Associate Director, IT Enterprise Applications
Description
Associate Director, IT Enterprise Applications
ORIC Pharmaceuticals is a clinical stage biopharmaceutical company dedicated to improving patients’ lives by Overcoming Resistance In Cancer. ORIC’s clinical stage product candidates include ORIC-114, a brain penetrant inhibitor designed to selectively target EGFR and HER2 with high potency against exon 20 insertion mutations, being developed across multiple genetically defined cancers, and ORIC-944, an allosteric inhibitor of the polycomb repressive complex 2 (PRC2) via the EED subunit, being developed for prostate cancer. Beyond these product candidates, ORIC is also developing multiple precision medicines targeting other hallmark cancer resistance mechanisms. ORIC has offices in South San Francisco and San Diego, California. For more information, please go to www.oricpharma.com, and follow us on X or LinkedIn.
Reporting to the Director of IT Enterprise Applications, the Associate Director, IT Enterprise Applications will serve as the IT business partner to the general and administrative (G&A) functions at ORIC. In this role, the Associate Director will play a critical role in supporting the enterprise business needs of these functions. Responsibilities include and are not limited to the following:
- Collaborate closely with IT leadership and the business community to provide strategic planning, implementation, and maintenance of enterprise initiatives.
- Gather application business requirements and systems goals from business owners and translate them into technical requirements.
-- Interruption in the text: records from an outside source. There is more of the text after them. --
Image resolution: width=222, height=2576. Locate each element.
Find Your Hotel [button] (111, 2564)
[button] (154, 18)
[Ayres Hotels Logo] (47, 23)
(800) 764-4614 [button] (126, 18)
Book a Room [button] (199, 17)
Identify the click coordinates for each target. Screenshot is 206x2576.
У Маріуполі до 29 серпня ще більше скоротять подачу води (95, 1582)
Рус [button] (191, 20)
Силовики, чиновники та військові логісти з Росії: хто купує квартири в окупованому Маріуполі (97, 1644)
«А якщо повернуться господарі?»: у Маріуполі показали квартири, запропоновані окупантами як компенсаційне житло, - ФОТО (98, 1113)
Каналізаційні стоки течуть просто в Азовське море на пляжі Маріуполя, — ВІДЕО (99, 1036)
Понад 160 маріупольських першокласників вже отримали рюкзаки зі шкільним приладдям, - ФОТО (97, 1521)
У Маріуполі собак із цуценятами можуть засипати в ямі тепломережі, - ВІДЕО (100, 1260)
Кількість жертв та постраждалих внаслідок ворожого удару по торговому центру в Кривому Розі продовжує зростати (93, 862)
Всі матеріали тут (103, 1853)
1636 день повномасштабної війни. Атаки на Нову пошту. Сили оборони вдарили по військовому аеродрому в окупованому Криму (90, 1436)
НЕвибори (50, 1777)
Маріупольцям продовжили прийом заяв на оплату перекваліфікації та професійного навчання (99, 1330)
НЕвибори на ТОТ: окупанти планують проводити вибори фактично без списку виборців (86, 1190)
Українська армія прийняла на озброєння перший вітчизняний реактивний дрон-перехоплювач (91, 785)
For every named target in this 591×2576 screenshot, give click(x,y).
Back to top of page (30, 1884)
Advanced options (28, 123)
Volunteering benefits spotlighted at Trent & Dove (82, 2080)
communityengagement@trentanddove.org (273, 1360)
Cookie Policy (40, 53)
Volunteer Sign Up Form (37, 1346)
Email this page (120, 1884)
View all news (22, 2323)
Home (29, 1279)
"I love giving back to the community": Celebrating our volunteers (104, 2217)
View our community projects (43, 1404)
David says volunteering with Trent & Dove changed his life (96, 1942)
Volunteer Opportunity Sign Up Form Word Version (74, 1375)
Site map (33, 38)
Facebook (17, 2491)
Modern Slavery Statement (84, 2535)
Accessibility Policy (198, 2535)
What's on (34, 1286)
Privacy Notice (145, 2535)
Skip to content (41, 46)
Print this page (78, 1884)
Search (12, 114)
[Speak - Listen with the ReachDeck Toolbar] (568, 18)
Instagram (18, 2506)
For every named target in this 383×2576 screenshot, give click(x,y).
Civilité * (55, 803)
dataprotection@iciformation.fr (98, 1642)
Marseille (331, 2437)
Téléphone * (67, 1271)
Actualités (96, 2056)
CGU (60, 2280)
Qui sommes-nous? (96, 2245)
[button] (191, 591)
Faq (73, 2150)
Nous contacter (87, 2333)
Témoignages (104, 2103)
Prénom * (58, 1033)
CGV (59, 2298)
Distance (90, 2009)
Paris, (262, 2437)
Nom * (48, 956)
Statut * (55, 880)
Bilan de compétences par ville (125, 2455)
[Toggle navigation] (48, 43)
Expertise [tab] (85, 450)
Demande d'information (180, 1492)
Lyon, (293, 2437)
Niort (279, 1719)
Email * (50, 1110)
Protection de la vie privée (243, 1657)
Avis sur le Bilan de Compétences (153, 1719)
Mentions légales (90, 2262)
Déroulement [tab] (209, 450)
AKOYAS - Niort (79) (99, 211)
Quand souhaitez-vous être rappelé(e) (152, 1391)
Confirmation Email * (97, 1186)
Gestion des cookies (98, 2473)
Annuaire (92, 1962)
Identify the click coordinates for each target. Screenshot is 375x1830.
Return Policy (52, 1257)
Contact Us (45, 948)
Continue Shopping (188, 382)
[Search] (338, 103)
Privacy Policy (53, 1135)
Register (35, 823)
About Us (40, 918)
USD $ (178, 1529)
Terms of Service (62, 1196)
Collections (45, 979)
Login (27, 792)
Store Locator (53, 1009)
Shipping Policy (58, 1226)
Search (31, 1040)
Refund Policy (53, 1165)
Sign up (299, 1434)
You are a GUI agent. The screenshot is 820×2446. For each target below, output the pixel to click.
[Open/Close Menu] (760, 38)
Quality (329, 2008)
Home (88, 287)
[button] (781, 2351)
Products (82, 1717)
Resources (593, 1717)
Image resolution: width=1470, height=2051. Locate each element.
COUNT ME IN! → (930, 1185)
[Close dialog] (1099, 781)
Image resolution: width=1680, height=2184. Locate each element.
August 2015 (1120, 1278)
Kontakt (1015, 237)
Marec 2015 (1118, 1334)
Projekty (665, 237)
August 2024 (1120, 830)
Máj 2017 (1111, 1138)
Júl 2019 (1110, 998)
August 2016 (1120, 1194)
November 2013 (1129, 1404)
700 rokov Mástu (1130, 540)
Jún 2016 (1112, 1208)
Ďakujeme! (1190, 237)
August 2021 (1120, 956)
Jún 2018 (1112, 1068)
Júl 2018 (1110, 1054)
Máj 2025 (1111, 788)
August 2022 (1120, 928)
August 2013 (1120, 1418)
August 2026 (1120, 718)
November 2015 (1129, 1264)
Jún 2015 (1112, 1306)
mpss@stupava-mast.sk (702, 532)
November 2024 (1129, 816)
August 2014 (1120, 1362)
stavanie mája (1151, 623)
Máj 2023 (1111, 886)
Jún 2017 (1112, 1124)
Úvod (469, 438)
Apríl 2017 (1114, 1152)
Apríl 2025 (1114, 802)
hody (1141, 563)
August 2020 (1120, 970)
- Develop and manage compliance programs for applications as required by GxP and GDPR compliance.
- Manage the UAT planning, execution and reporting.
- Lead change management activities including impact assessments, release communications and training materials
- Oversee the development, maintenance and execution of IT policies and procedures.
- Plan and communicate application upgrades, maintenance fixes, and vendor-initiated patches.
- Develop and communicate training and documentation for end users, hold clinics as necessary, and other end user related activities.
- Lead the negotiation of contracts with necessary entities where software, service, and consulting are used.
- Other duties as assigned.
Experience:
- 7+ years direct experience managing R&D applications and/or systems management with a focus on Quality, Clinical, Regulatory and Research in a pharmaceutical industry.
- Proven experience in overseeing the direction, planning, installation and implementation of software solutions.
- Strong experience with core Development software applications, including, EDMS, eQMS, and eTMF.
- Working knowledge of 21 CRF Part 11.
- Experience validating Box.com and e-signature platforms.
- Knowledge of authoring and maintaining computer system validation documentation.
- Knowledge and experience in working within GxP or regulated environment and within an SDLC framework.
- Excellent project management skills and/or substantial exposure to project-based work structures. PMP preferred.
- Knowledge of applicable data privacy practices and laws
- Minimum bachelor’s degree (Computer Science preferred)
- Pharmaceutical/Biotechnology industry experience preferred
The anticipated salary range for candidates is between $160,000-$220,000. The final salary offered to a successful candidate will be dependent on several factors that may include but are not limited to the type and length of experience within the job, type and length of experience within the industry, education, etc. ORIC is a multi-state employee, and this salary range may not reflect positions that work in other states.
ORIC Pharmaceuticals, Inc. is an equal opportunity employer. ORIC does not discriminate based on race, color, religion, gender, sexual orientation, gender identity, age, national origin, disability status, protected veteran status, or any other legally protected characteristic.